Notes from Africa: From Stirling Castle to Swaziland, the joys of the demon drink

MY first exposure to eau de vie was accidental. Being an inquisitive five-year-old, I was exploring the bathroom cabinet in our home below Stirling Castle. There, behind my father’s shaving brushes, was a pewter flask and inside it was a glass bottle, corked, labelled Brandy. The contents tasted awful but no worse than the bar of soap I’d mistaken for my mother’s home-made fudge a few weeks earlier.

A year later, at the Queen’s Coronation celebrations, under-age drinking was briefly legitimised with a sip or two of pommagne, a delicious, chilled sparkling cider. Thereafter I went underground, always offering to help clear up after Christmas, New Year or family dinner parties; there was just time to drain the dregs from sherry and wine glasses before reaching the kitchen.

Living in southern Africa allowed access to the Cape’s bounty. One Easter, a group of us from Swaziland came down to Cape Town to run in the Two Oceans marathon. Visiting a vineyard in Paarl, we learned that they sold off wine around March and April to make way for the new vintage. Abruptly, the urgency of the marathon paled beside the need to persuade our bus driver (a) to divert to Paarl on the return journey and (b) to waive company regulations so that his lower deck – which housed a toilet, shower and miniscule bar – could be packed with bottles of pinotage, merlot, reislings and some sauternes. South Africa, then and now, may not rate highly at governance, race relations or clean forensic audits, but they know a thing or two about producing drinkable wine and brandy.

And they are innovative, as I discovered while drinking a glass of a cabernet sauvignon from Upington. This remote town on the banks of the Orange River, the semi-desert of the Karoo all around, has summer temperatures in the nineties upwards, dropping to sub-zero in winter, hardly an encouraging milieu for wine production, yet they do and pretty palatable it is, thanks to storage in cool underground vaults.

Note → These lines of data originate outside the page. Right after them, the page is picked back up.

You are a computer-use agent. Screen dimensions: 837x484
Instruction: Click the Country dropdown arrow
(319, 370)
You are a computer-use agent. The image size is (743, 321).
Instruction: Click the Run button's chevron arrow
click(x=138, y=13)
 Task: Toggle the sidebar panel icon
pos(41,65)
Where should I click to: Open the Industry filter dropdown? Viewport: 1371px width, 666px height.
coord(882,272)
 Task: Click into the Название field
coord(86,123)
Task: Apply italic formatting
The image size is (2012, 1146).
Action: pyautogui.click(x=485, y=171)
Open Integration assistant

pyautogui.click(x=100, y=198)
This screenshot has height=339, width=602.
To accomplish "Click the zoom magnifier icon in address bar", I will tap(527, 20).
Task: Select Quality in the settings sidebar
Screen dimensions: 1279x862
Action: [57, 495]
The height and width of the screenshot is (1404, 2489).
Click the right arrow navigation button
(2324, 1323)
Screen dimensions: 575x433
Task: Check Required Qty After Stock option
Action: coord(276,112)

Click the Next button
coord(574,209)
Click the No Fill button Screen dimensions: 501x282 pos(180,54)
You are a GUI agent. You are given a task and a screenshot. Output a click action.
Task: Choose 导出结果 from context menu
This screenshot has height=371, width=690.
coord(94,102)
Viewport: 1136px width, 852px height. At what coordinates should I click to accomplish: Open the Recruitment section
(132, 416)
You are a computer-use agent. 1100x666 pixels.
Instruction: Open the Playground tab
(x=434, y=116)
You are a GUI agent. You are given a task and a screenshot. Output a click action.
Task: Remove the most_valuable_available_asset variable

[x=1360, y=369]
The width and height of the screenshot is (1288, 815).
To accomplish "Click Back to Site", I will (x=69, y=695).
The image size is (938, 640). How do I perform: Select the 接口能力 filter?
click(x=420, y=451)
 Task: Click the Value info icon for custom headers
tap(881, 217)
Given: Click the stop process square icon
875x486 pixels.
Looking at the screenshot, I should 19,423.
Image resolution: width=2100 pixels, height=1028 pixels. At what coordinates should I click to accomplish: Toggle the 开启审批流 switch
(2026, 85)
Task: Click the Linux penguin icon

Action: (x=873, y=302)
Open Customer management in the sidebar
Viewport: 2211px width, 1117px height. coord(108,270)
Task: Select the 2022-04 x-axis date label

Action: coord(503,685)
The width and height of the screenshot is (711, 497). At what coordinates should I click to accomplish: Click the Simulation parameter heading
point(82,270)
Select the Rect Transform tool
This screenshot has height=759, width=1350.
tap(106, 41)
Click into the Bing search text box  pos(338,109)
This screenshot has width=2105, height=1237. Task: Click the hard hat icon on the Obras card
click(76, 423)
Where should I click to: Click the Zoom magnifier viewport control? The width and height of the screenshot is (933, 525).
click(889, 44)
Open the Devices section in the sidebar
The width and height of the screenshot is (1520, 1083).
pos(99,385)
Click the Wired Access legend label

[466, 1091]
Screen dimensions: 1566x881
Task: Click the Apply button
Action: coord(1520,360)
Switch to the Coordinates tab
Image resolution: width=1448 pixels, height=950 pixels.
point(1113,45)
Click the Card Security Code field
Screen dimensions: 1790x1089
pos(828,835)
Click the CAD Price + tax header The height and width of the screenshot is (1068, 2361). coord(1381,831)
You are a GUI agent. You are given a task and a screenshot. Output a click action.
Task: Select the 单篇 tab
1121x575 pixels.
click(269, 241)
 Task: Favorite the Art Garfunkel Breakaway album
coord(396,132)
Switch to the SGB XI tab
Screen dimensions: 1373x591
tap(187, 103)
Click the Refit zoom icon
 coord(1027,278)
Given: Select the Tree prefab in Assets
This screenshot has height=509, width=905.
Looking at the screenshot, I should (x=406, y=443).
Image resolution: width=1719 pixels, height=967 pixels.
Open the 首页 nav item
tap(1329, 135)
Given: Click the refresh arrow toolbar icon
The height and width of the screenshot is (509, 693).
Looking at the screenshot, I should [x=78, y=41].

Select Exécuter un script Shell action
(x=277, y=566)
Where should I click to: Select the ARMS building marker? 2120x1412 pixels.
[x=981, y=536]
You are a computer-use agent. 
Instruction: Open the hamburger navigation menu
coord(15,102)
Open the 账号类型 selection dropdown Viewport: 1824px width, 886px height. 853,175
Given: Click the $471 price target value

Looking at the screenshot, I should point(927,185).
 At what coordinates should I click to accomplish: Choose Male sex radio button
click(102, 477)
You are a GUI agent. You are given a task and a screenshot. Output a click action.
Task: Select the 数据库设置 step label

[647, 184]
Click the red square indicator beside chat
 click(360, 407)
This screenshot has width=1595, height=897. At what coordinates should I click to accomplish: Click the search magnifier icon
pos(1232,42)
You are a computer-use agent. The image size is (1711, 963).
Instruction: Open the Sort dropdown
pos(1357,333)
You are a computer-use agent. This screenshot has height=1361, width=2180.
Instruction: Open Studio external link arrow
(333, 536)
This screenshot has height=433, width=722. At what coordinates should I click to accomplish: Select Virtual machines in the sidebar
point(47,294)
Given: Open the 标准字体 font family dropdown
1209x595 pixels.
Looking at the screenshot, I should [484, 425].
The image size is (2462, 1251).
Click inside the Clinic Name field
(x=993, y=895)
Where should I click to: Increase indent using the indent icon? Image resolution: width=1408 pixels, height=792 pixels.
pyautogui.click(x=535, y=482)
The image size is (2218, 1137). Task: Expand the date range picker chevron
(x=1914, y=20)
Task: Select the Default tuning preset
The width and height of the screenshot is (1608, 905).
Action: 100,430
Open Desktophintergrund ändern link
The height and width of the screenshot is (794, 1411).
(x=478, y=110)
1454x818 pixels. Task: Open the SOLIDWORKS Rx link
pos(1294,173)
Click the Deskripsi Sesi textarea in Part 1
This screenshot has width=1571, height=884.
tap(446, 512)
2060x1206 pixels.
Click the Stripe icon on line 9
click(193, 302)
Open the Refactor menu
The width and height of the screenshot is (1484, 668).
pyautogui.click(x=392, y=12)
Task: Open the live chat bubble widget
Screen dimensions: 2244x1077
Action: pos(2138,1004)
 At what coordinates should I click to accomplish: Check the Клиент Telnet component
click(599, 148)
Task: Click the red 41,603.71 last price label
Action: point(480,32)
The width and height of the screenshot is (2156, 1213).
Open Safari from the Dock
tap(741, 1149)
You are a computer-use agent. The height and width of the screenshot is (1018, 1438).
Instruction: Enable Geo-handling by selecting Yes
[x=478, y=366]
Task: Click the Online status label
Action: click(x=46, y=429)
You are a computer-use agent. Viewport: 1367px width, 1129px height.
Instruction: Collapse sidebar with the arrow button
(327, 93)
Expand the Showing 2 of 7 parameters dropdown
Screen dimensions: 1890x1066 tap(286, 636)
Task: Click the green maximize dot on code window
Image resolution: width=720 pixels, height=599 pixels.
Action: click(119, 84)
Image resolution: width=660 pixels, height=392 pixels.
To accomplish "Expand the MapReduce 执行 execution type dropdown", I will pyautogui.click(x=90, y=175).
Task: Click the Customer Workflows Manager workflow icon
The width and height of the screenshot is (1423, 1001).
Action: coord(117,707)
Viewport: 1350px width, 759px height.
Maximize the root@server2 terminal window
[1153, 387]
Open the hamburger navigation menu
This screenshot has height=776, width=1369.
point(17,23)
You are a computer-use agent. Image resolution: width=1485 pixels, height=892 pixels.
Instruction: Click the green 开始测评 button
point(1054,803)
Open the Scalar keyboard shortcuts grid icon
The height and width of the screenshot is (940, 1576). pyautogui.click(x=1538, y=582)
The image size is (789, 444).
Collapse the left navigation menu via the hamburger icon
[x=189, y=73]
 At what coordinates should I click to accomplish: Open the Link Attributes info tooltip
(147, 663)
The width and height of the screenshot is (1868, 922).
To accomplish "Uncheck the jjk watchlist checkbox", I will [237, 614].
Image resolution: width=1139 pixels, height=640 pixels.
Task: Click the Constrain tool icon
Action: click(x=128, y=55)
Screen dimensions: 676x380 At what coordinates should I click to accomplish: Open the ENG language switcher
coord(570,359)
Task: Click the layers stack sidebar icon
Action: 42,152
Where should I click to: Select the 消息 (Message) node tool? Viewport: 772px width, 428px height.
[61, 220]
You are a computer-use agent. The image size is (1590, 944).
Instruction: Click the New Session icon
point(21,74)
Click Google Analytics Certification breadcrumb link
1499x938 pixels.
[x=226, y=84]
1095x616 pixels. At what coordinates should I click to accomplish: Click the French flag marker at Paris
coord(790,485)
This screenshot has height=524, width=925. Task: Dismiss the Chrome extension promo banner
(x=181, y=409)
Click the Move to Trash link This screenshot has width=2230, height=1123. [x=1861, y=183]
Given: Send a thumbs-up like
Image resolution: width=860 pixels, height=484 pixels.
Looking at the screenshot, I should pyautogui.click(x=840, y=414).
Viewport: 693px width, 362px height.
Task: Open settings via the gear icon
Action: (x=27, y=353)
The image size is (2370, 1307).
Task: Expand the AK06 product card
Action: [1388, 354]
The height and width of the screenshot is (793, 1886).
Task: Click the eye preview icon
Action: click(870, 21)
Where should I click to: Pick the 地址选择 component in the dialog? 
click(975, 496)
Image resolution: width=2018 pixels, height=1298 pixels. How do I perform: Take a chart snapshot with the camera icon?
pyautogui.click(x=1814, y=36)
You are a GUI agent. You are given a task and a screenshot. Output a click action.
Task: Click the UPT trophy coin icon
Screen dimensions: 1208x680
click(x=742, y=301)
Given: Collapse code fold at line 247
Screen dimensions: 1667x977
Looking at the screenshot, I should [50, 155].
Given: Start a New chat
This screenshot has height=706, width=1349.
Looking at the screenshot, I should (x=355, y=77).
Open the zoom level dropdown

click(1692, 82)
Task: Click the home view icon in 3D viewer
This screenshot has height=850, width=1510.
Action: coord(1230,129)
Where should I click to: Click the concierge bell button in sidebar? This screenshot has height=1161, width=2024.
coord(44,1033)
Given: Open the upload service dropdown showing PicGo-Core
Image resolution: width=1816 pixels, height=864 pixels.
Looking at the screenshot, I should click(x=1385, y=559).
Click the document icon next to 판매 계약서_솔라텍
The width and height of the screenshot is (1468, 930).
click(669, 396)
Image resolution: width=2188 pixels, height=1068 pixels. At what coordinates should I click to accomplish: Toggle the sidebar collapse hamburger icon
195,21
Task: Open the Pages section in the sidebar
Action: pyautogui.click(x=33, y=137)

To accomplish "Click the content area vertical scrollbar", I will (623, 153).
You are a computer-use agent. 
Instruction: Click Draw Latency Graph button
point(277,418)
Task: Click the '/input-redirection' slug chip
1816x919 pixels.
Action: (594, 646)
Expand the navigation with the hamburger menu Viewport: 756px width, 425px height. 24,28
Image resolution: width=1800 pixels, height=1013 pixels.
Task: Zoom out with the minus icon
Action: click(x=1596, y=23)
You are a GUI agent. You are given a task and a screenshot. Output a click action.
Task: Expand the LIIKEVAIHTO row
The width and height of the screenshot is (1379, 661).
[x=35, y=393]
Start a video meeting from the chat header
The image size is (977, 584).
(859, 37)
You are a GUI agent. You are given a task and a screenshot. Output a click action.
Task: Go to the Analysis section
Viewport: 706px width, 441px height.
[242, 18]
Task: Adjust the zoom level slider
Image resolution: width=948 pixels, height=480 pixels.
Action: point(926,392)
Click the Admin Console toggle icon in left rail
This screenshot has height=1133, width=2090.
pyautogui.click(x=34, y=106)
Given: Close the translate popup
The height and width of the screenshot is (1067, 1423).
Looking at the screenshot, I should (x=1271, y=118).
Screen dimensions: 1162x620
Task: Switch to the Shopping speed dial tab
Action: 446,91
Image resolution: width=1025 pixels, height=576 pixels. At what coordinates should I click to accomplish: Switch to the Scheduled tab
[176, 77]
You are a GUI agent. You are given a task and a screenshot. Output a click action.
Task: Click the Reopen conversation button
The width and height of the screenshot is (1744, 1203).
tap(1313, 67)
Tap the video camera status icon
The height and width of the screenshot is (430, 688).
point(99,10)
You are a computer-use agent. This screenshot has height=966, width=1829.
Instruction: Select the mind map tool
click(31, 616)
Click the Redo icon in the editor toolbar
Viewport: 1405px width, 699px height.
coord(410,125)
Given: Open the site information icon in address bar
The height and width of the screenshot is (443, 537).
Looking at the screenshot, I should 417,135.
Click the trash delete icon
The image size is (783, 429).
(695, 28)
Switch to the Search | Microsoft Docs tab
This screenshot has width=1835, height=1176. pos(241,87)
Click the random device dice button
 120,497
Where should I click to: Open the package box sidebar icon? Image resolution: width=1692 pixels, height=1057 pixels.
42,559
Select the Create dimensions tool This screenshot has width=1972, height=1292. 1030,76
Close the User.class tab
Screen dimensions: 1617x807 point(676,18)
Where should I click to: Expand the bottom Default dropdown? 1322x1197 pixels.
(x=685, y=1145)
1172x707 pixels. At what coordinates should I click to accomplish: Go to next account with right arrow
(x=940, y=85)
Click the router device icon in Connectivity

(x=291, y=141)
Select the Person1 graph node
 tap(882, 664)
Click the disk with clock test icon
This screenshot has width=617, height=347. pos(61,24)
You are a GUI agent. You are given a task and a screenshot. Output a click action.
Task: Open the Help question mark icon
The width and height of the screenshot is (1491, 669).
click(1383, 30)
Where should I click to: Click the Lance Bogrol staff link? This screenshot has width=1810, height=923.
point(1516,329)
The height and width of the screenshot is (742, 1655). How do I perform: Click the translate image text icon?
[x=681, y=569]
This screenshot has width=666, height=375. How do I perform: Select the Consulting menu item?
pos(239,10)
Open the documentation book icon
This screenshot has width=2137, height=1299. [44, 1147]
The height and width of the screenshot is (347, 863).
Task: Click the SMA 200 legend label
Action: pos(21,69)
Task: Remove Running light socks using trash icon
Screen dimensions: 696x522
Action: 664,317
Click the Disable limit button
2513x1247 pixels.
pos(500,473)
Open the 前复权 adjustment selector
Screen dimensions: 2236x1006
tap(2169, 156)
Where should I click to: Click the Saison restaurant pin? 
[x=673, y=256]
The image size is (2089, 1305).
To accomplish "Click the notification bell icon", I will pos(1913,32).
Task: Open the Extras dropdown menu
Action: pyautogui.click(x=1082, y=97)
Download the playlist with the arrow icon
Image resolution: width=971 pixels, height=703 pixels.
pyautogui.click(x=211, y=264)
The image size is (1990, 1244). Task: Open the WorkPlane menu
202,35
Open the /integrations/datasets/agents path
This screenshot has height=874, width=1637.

Vast volumes of beer are absorbed in Swaziland. One consequence is that men relieve themselves wherever, with public toilets being few in the towns and non-existent in rural areas. For more years than my family want to remember, I have waged a solo campaign against this health hazard by tooting the car horn whenever we pass a micturating male; timing is all but if correct, the excretor will turn to see who is hooting – and saturate his trousers down one leg, both if a breeze is blowing.